Ursula Danera Hare, an actress of Jewish heritage who escaped Nazi detection in Austria, thanks in part to a nose job, and later found her way to Honolulu, where she became a radio personality and exercise guru, has died at age 93.
Hare was the host of the International Hour on KNDI Radio during the 1970s and early 1980s and wrote a book on exercise in 1977. She conducted weekly yoga and exercise classes in front of the Honolulu Zoo for years.
"I always loved her," said Rudolf Polt, a former exercise student of Hare’s. "She’s done so much good for people. She was the type of person who would see rubbish on the street and stop the car to pick it up. She was an amazing person."
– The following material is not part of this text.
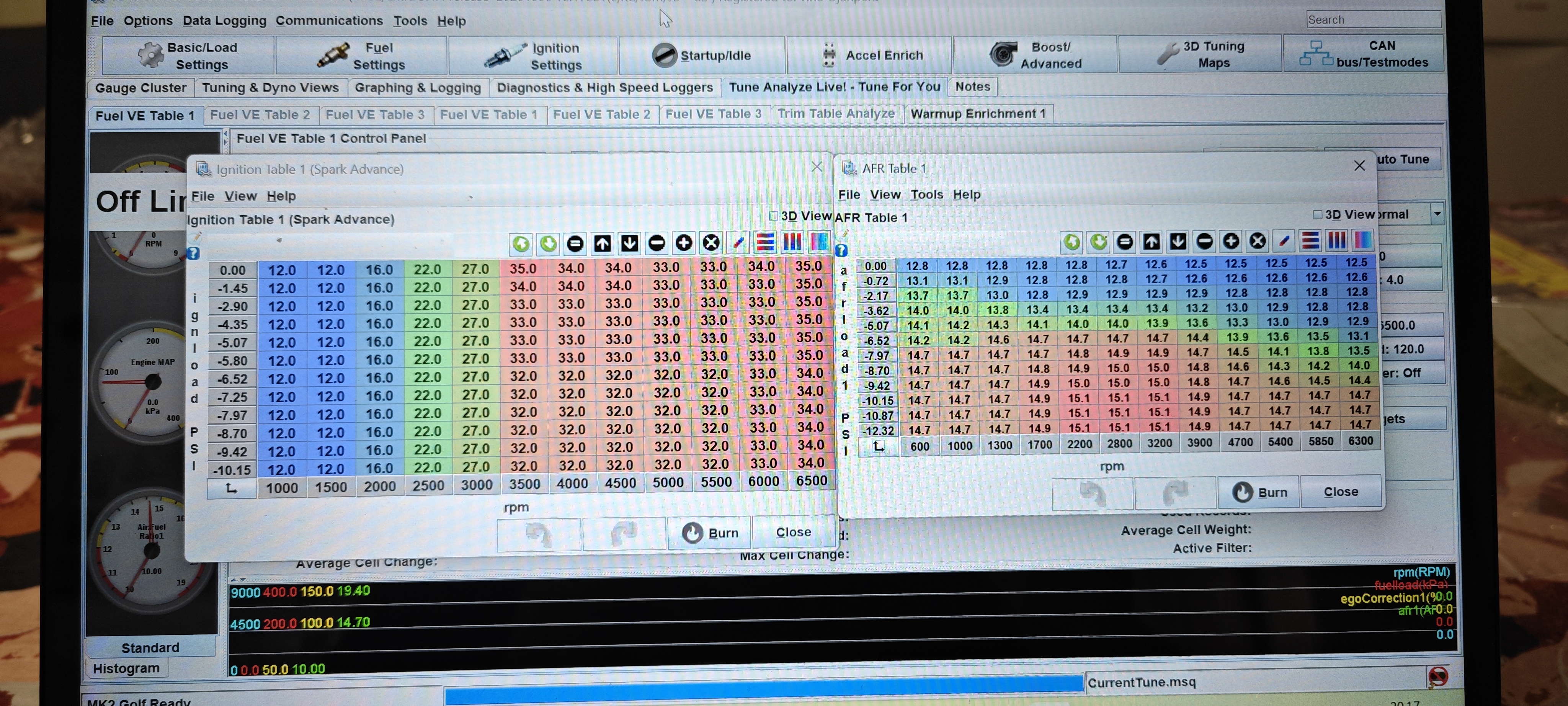Viewport: 1568px width, 706px height.
Task: Click multiply (X) icon in AFR Table toolbar
Action: coord(1258,242)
Born Ursula Danera in Nikolaiken, Lithuania, she became an actress who starred in a few German movies during the run-up to World War II. To escape persecution by the Nazis, she underwent nose surgery so that she would look less like her Jewish grandmother, Polt said.
After the war, Danera moved to Italy, where she hosted a radio program. She would later marry, have two children, move to England, then to Canada and California before landing in Hawaii in the early 1970s, after her husband died.
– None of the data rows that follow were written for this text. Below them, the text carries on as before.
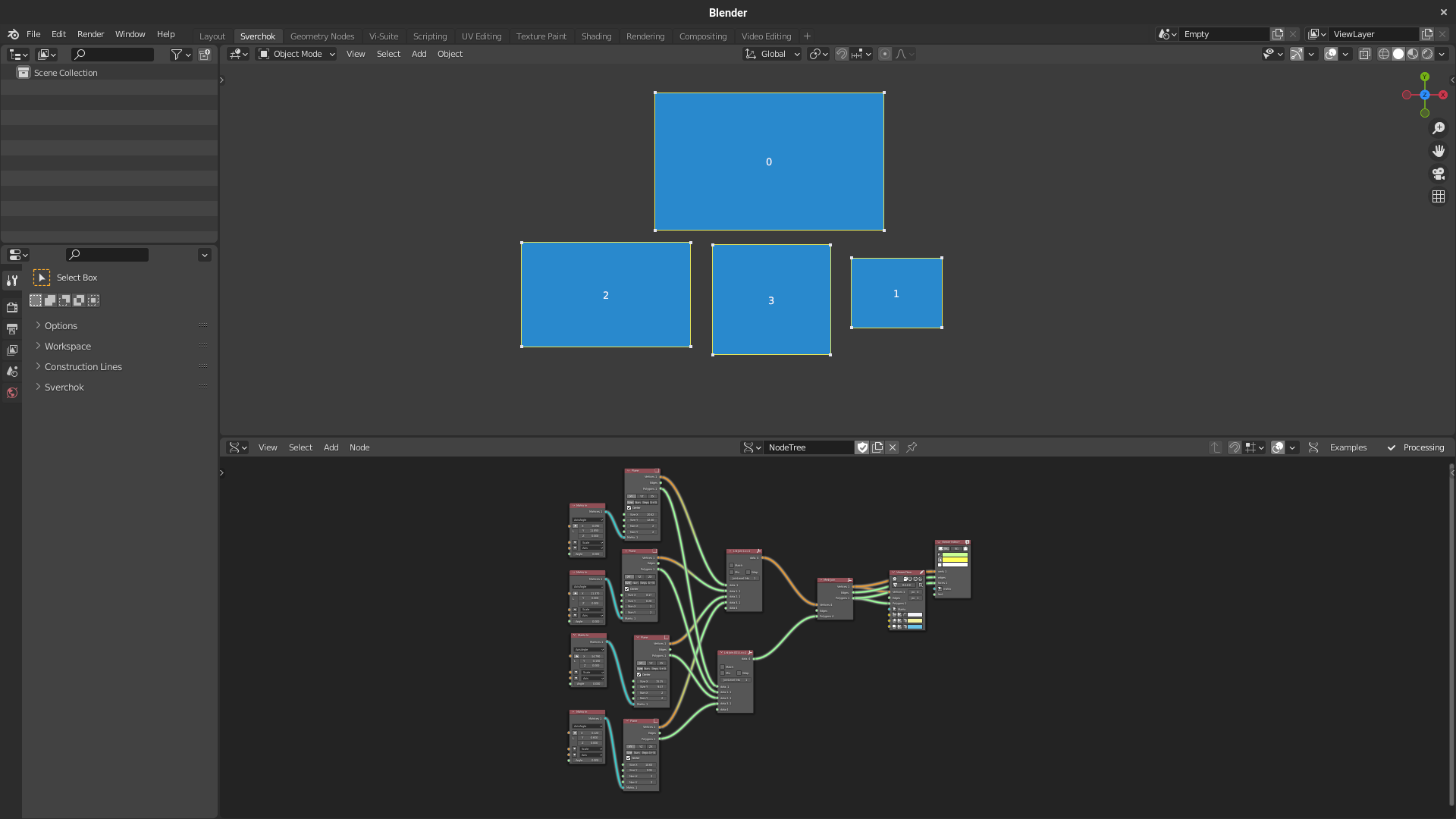Open Output properties via the printer icon
The height and width of the screenshot is (819, 1456).
[12, 329]
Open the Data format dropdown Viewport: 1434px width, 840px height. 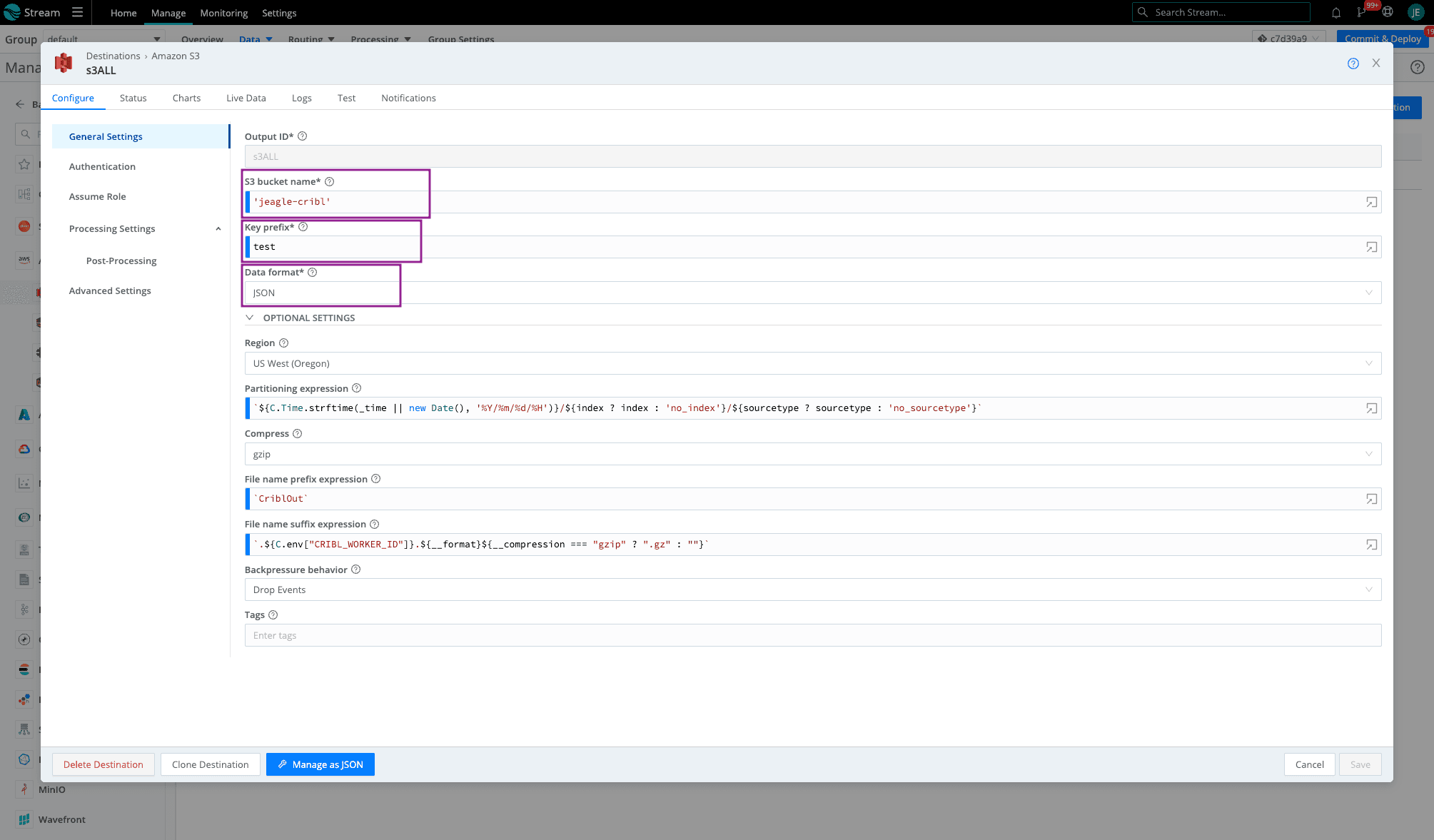tap(812, 293)
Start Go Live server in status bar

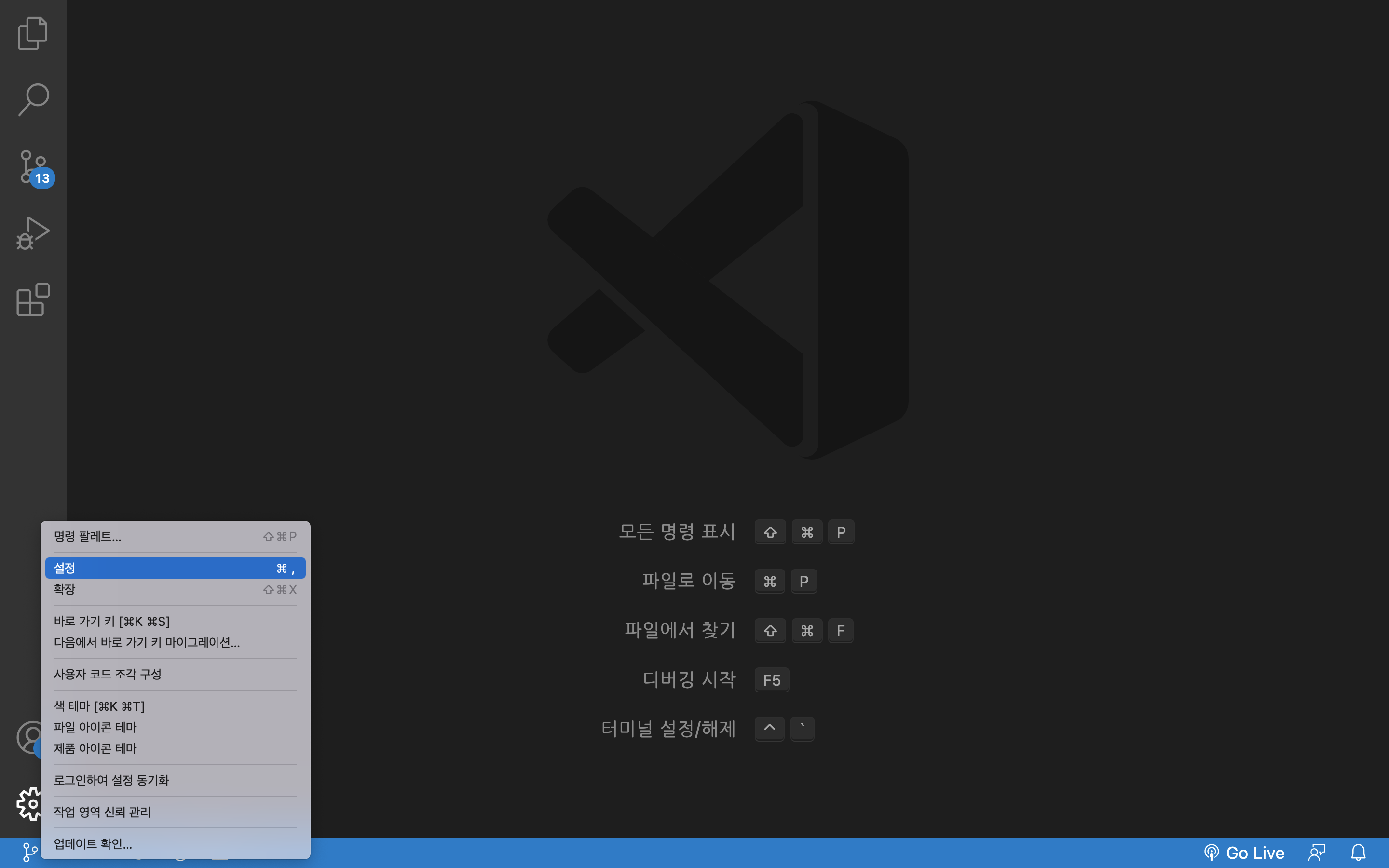coord(1244,853)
In addition to her KNDI radio program and exercise activities in Honolulu, she was an animal lover and volunteer with the Hawaiian Humane Society and other nonprofit agencies.
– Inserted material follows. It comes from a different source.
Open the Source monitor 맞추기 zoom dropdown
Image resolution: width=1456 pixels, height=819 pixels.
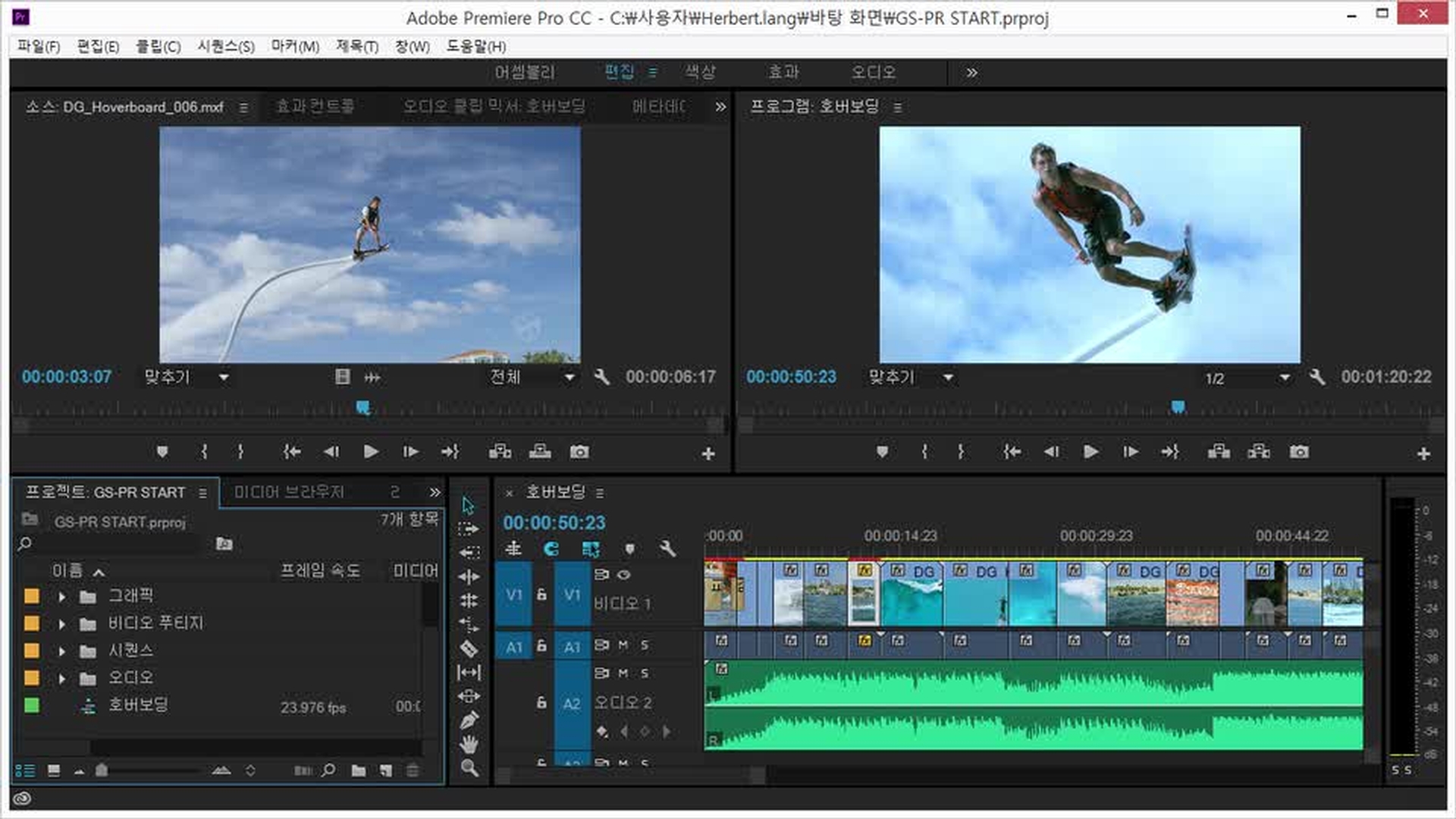click(224, 377)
Polt said Hare wasn’t afraid to speak her mind. Among other things, he said, she demonstrated against the Vietnam War and expressed sympathy for the plight of a call girl on the air, saying that prostitution should be legalized.
"She got fired for that," he said.
She is survived by her daughter, Teresa, and a sister. Services were held Thursday in the Atherton Memorial Chapel of Central Union Church in Honolulu. An inurnment was held Friday at Diamond Head Memorial Park, where her son, actor Douglas Hare, is buried.